--- Exercise aim ---
Write out, word for word, each line from the start of the entries through the one holding "This screenshot has height=156, width=286."; omit the pictures.

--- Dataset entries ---

==========

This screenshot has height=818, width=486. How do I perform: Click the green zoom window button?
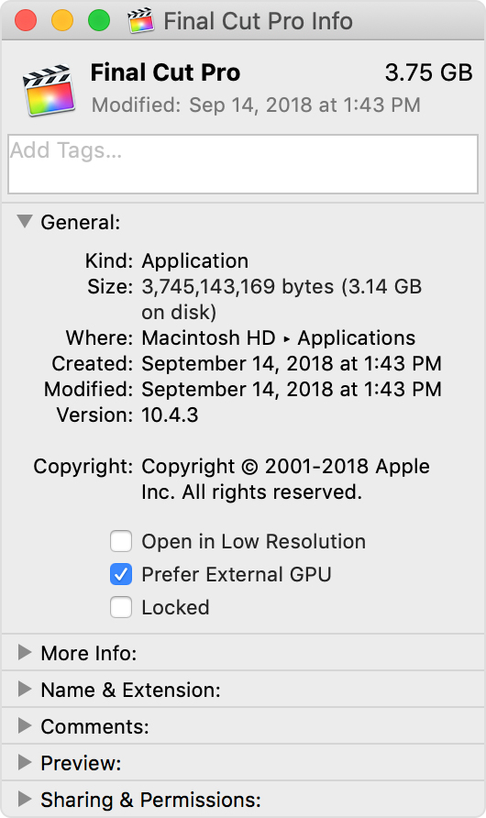tap(98, 21)
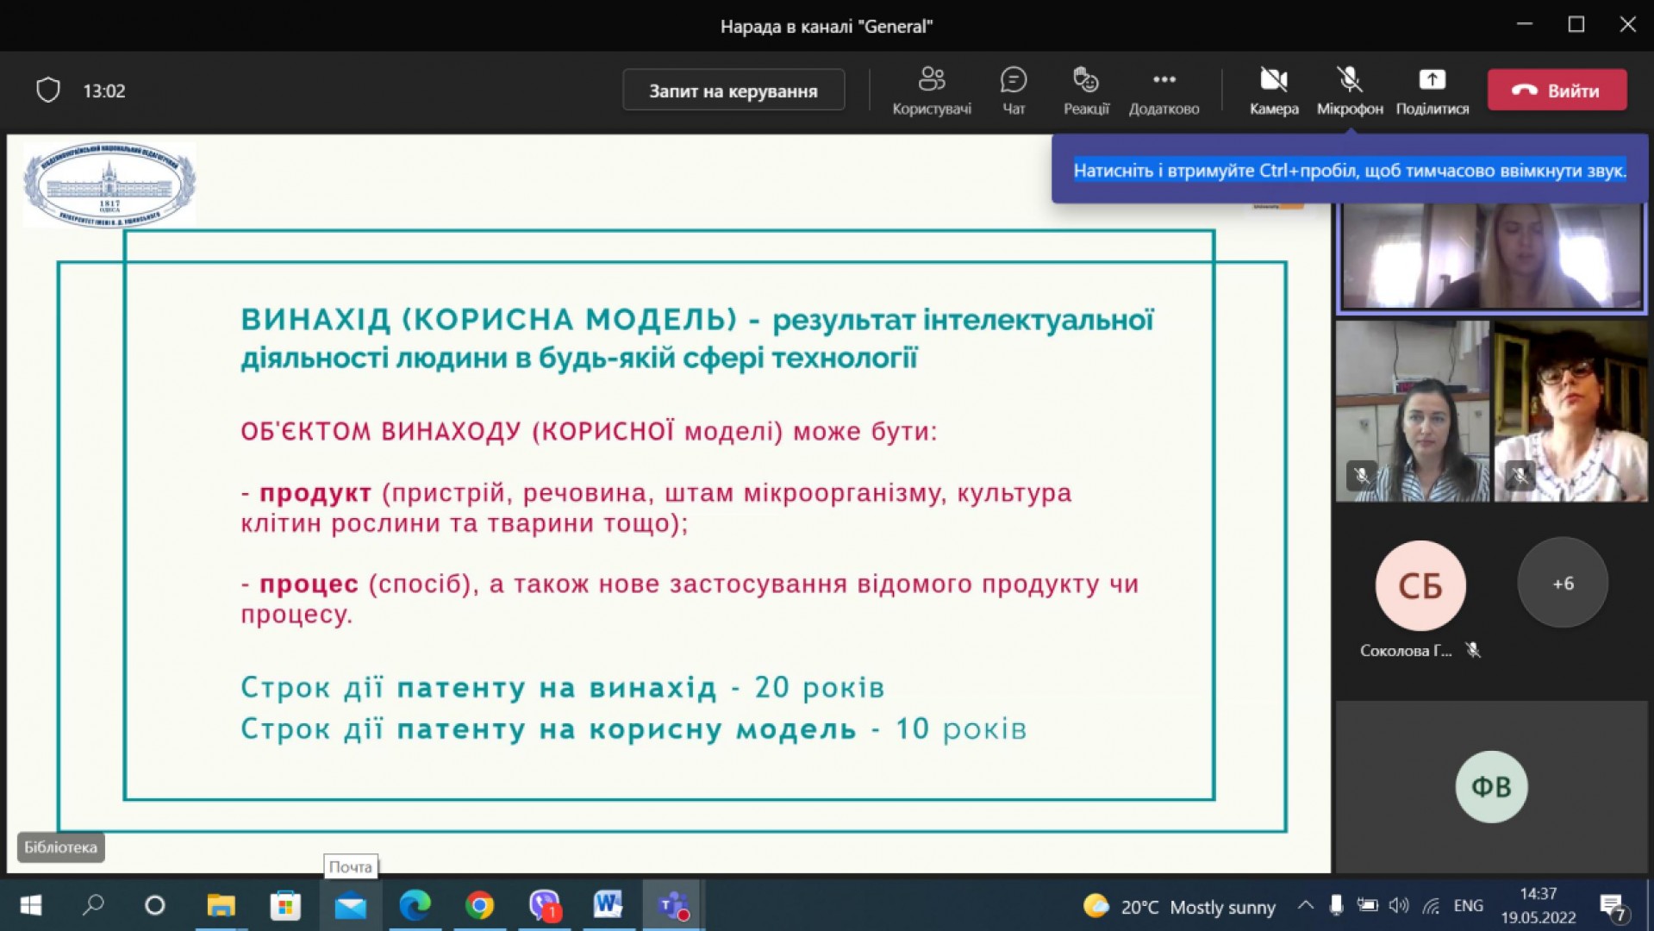Expand the Додатково more options menu
The image size is (1654, 931).
pos(1164,90)
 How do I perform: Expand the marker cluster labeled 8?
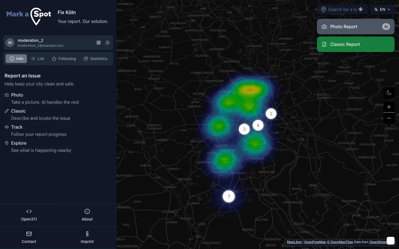[x=258, y=125]
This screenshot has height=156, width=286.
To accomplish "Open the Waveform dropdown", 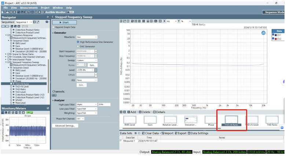I will click(x=87, y=37).
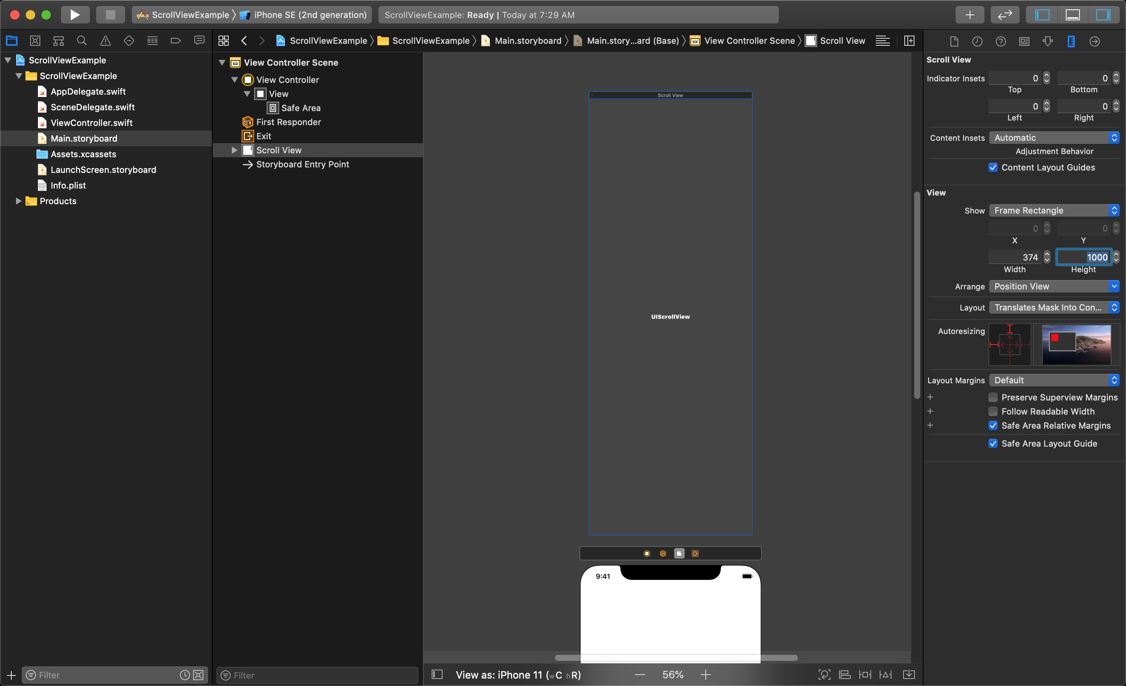
Task: Disable Safe Area Layout Guide checkbox
Action: click(x=993, y=443)
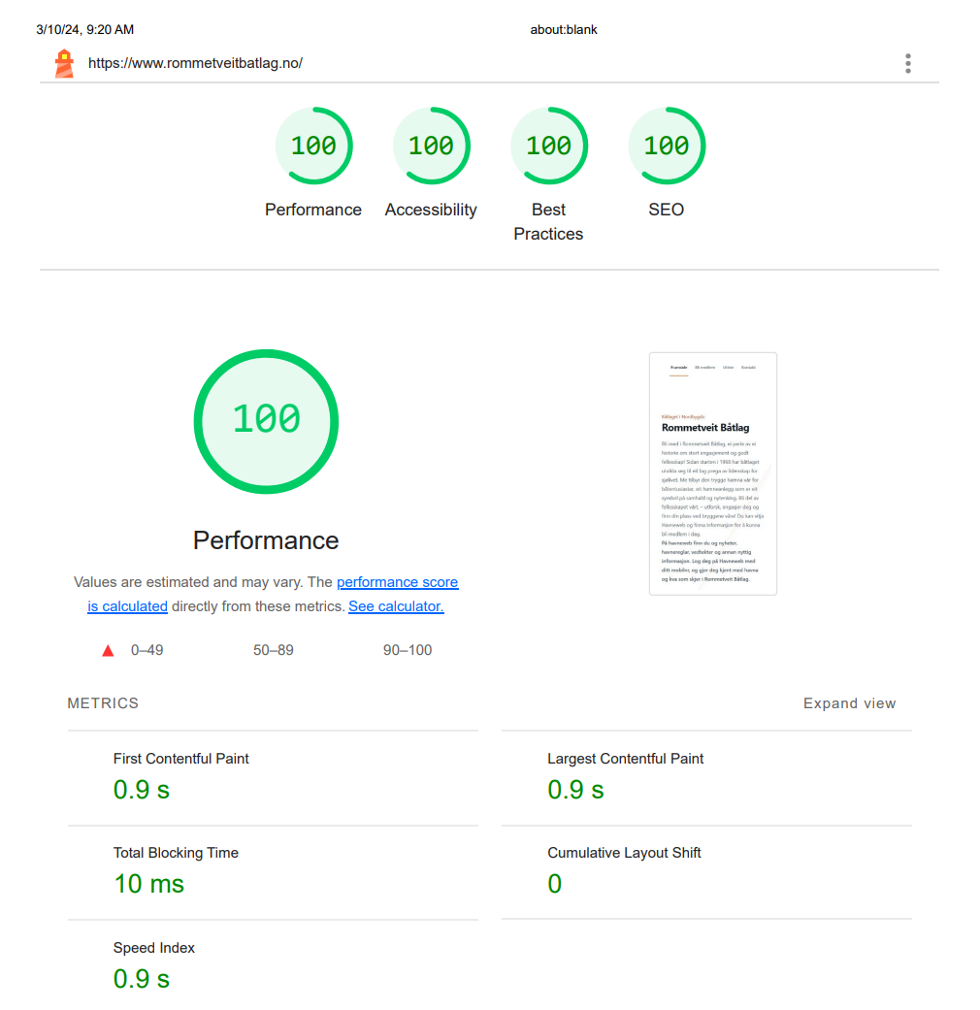Click the large Performance 100 gauge

tap(266, 421)
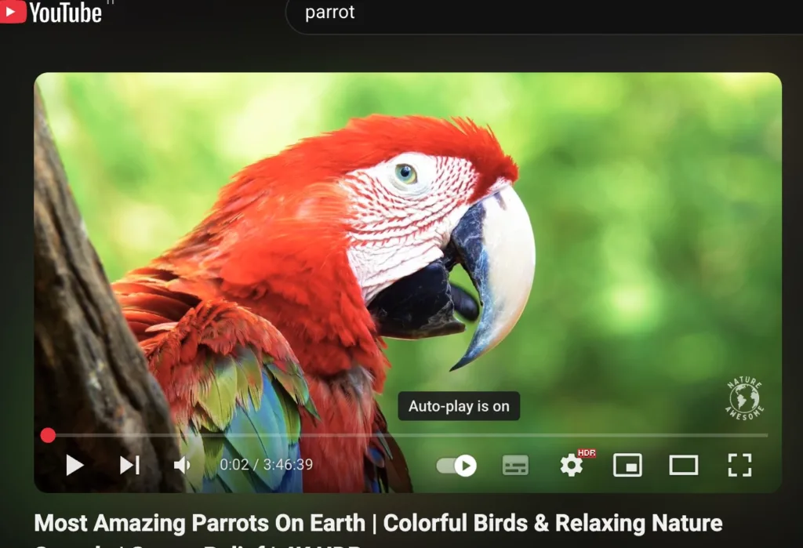Click the red HDR badge on settings
Image resolution: width=803 pixels, height=548 pixels.
(x=587, y=453)
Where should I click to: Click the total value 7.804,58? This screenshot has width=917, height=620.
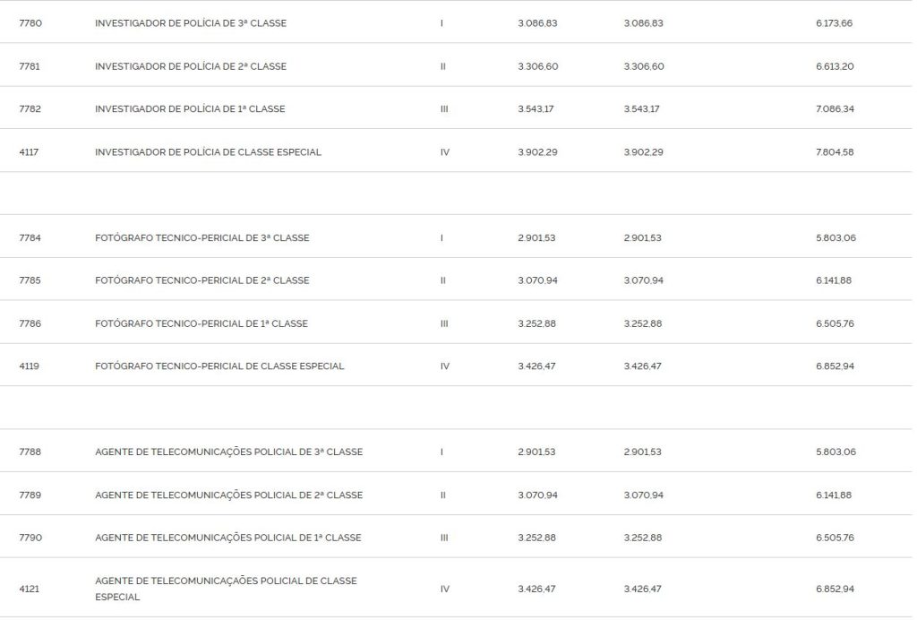point(835,152)
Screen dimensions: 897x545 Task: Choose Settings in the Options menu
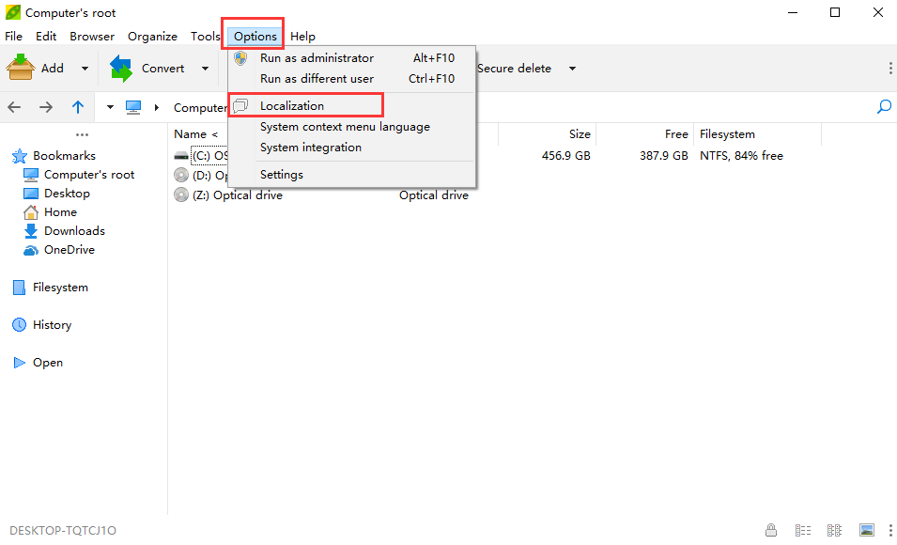click(x=282, y=175)
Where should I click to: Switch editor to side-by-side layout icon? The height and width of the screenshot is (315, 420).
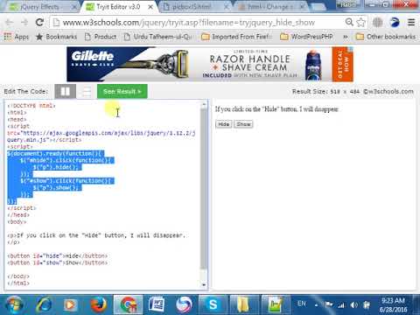pyautogui.click(x=66, y=92)
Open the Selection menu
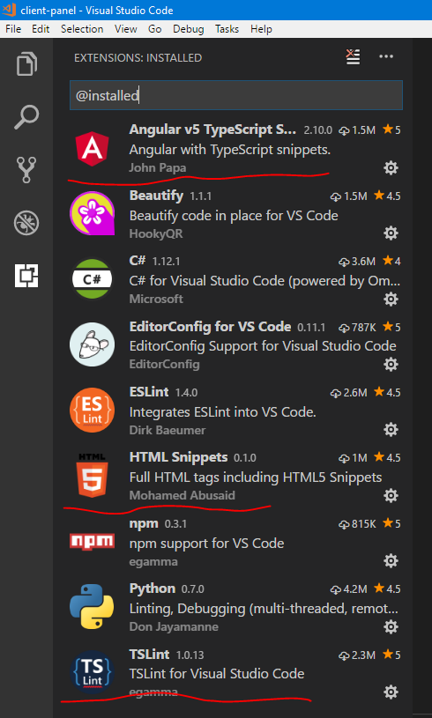432x718 pixels. click(x=82, y=29)
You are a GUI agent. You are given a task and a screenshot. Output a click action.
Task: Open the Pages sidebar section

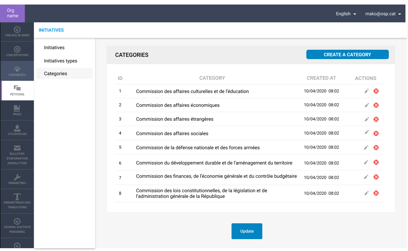click(x=17, y=110)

==========

--- Task answer ---
This screenshot has height=818, width=486. How do I perform: Click the green zoom window button?
tap(98, 21)
Expand the Додатково more options menu
The image size is (1654, 931).
pos(1164,90)
 How do I perform: Expand the marker cluster labeled 8?
[x=258, y=125]
This screenshot has height=156, width=286.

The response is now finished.